* [Article]
In January 1818 habeas corpus was restored, but the government quickly passed the Indemnity Bill so that no one who had been held during the suspension of habeas corpus could sue for redress. As always the oligarchy of gentlemen who ruled the country had hedged themselves in with total legal protection. In Manchester there was a wave of strikes among the spinners and, although no rational man could doubt that was an economic issue, the local magistrates saw it differently. ‘The lower classes are radically corrupted,’ wrote Ethelston. ‘Their aim is revolution.’ And Sidmouth, neither as mild nor as intelligent as Bamford believed, agreed.

It is impossible for the Secretary of State to contemplate with indifference the danger likely to result . . . from the existence . . . of large bodies of men, exposed to the harangues of disaffected demagogues.

What struck the authorities at the local level was the excellent behaviour of the strikers. ‘The peaceable demeanour of so many thousand unemployed men is not natural,’ observed Major-General Byng, believing that some sinister Machiavellian force was behind this new-found obedience and organization. When women joined the increasing number of mass meetings, this too was taken as a sinister front, not unlike Watson’s and Thistlewood’s use of girls to distract the garrison of the Tower.

Early in 1819, the local radicals wrote to Henry Hunt inviting him to speak on distress, the Corn Laws, universal suffrage, his usual themes, on St Peter’s Fields on 18 January. This time Hunt suggested that a Remonstrance rather than a futile Petition be sent to the Prince Regent. About 10,000 turned up, the meeting was peaceful and at the dinner which followed, at the Spread Eagle, the toasts included ‘The Rights of Man . . . the immortal memory of Tom Paine . . . the venerable father of reform, Major Cartwright . . . our banished countryman William Cobbett’ and, rather incongruously, ‘the beautiful Lancashire witches’.2

There was a little trouble that night when Hunt attended the Theatre Royal. When the crowd recognized him he was given a standing ovation and found himself thrown out into the street by officers of the 7th Hussars, stationed in the city. The fact that Hunt was a gentleman who had raised his own militia company counted for nothing. By appearing as the darling of the mob he was lumped together, like all radicals as a ‘libellous, seditious, factious, levelling, revolutionary, republican, democratical, aetheistical villain’.

* [Material]
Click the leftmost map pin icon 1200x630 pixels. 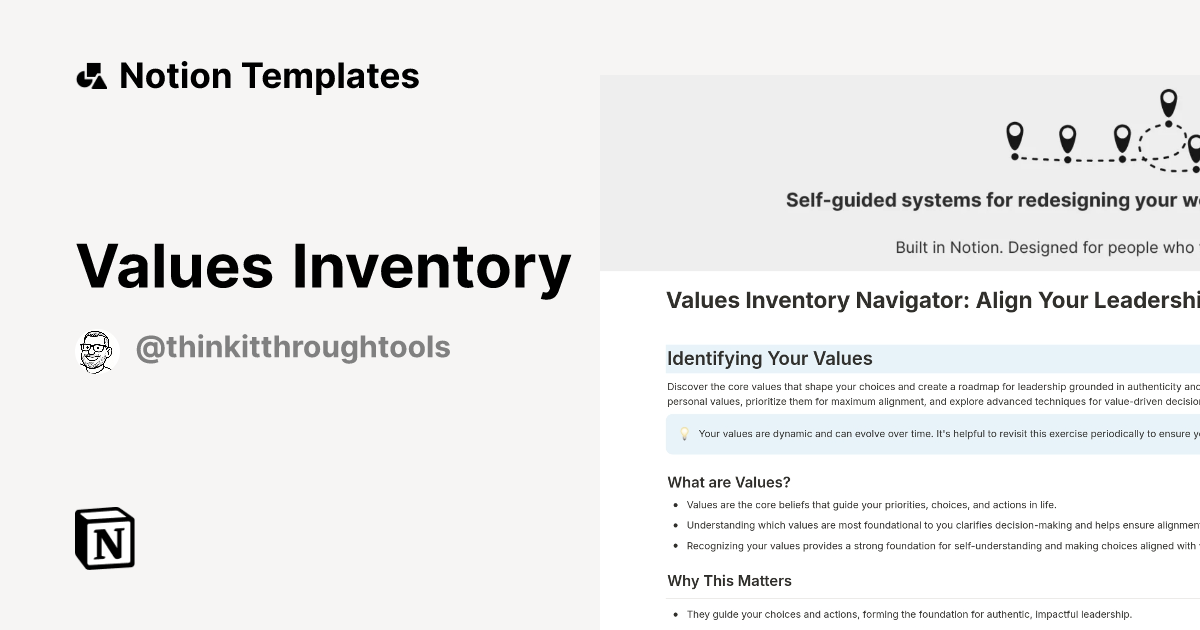tap(1015, 137)
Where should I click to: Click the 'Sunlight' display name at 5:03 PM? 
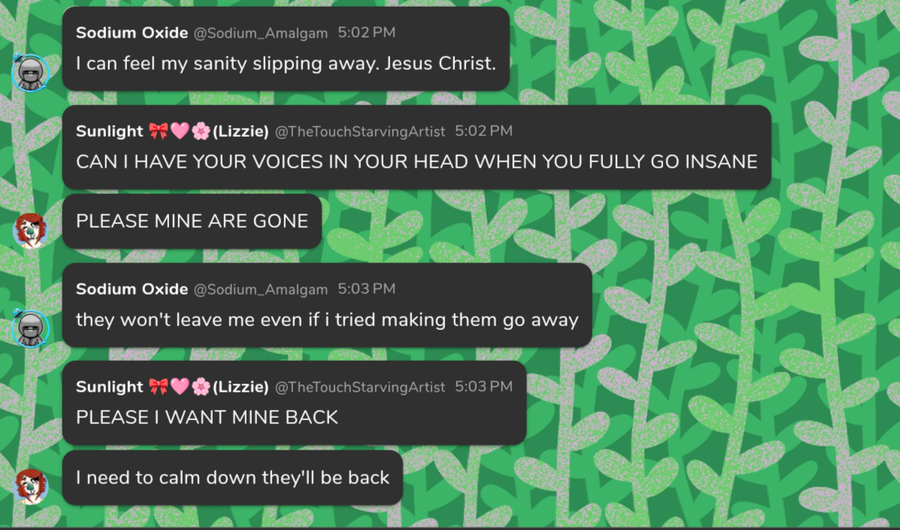(110, 387)
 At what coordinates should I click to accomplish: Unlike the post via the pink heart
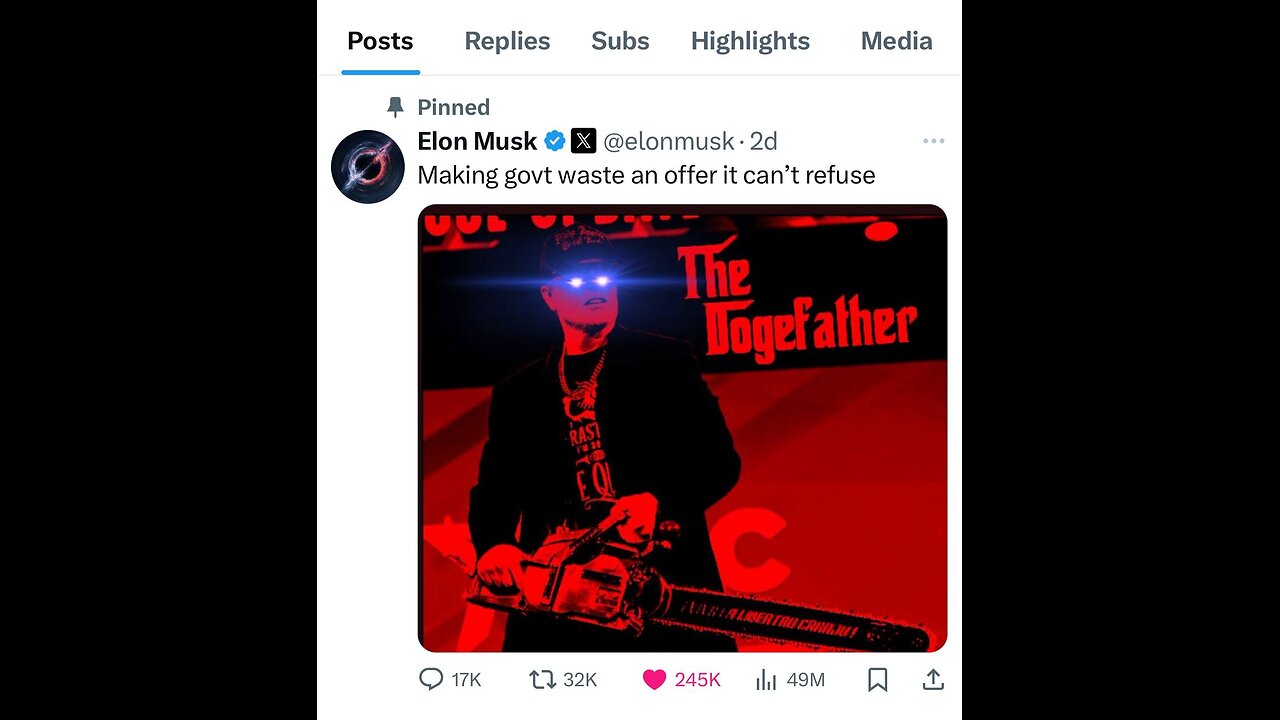[x=654, y=680]
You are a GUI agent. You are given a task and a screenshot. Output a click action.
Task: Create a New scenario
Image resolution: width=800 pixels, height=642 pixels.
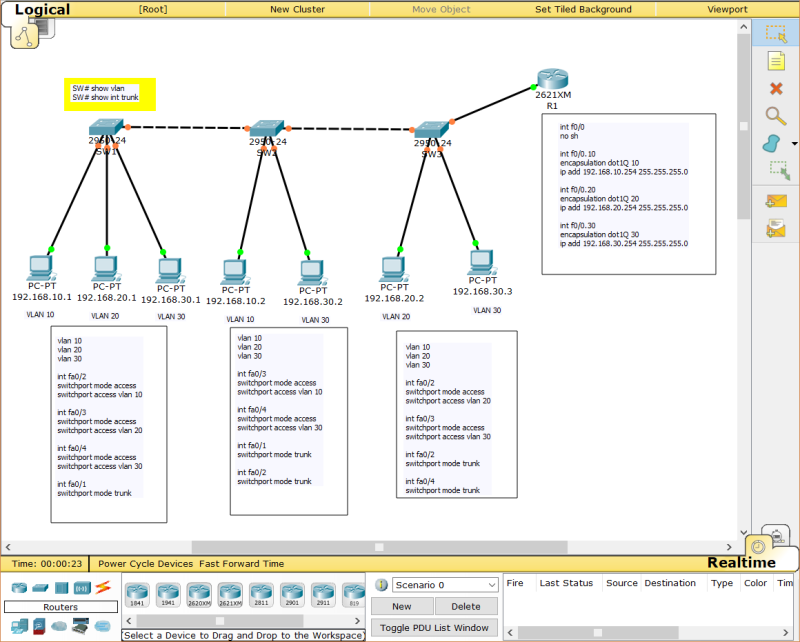pos(401,605)
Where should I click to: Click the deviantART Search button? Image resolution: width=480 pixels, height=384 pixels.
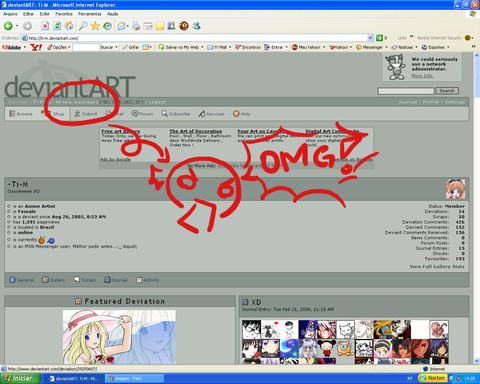[x=447, y=91]
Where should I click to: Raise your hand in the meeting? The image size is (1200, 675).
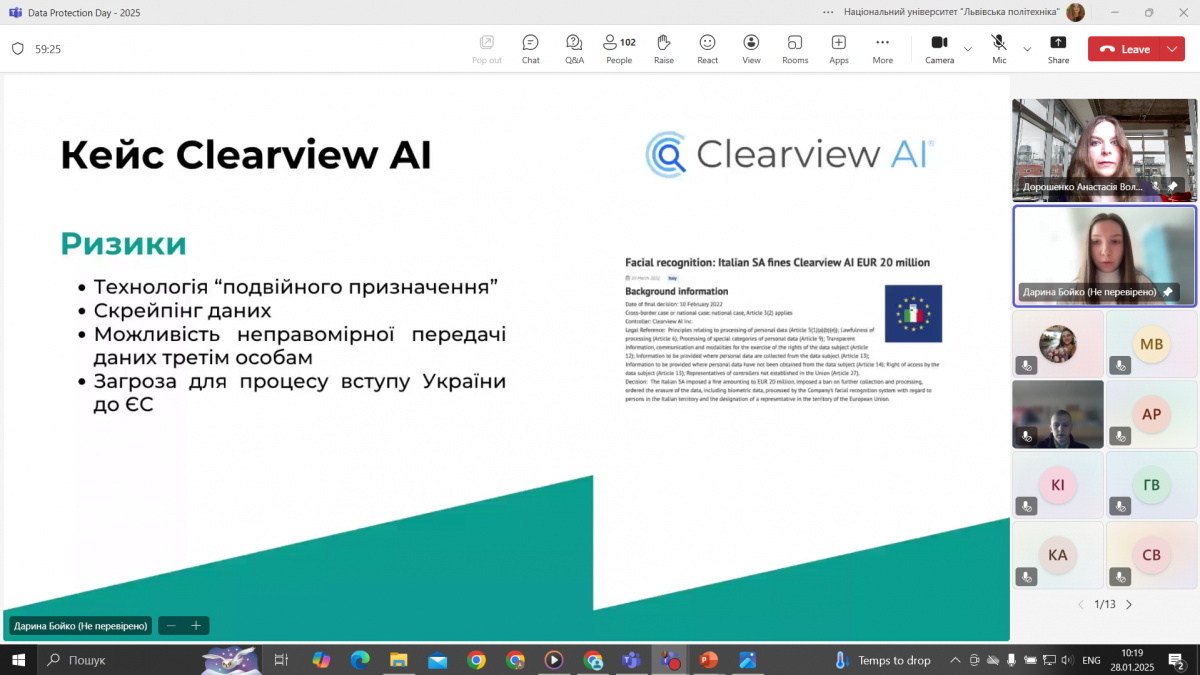pos(663,48)
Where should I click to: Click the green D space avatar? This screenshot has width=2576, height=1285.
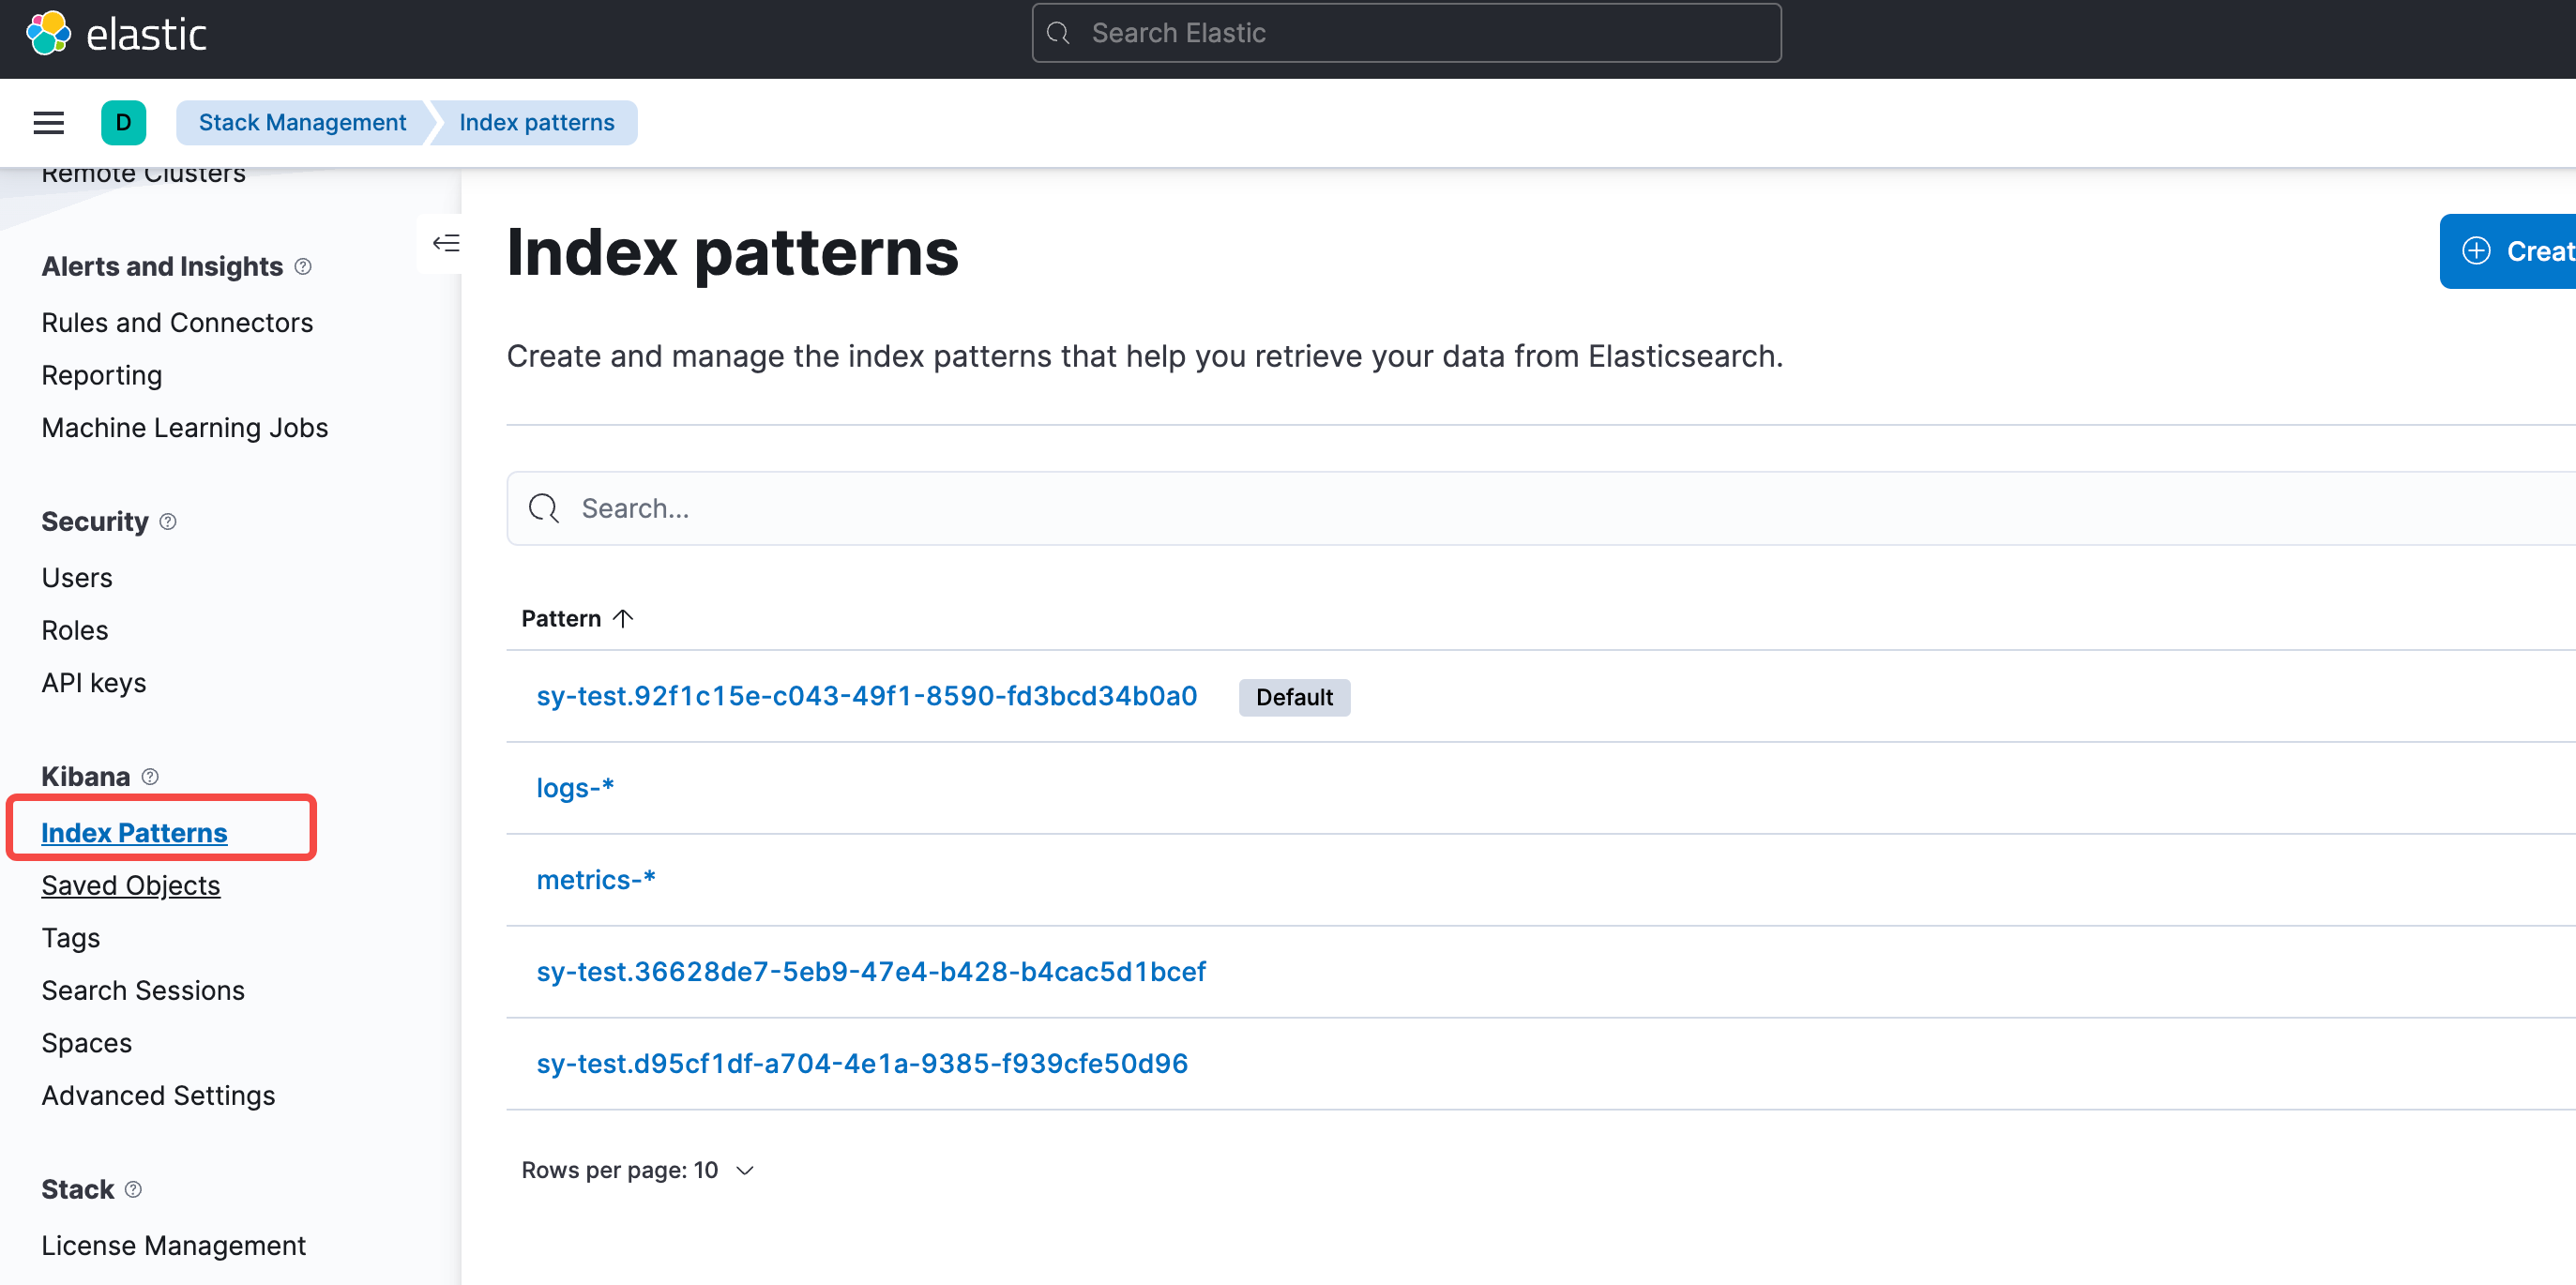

* [Aim] In the text about Manchester radicals, where was the dinner held after the St Peter's Fields meeting?

* [Finished answer] At the Spread Eagle.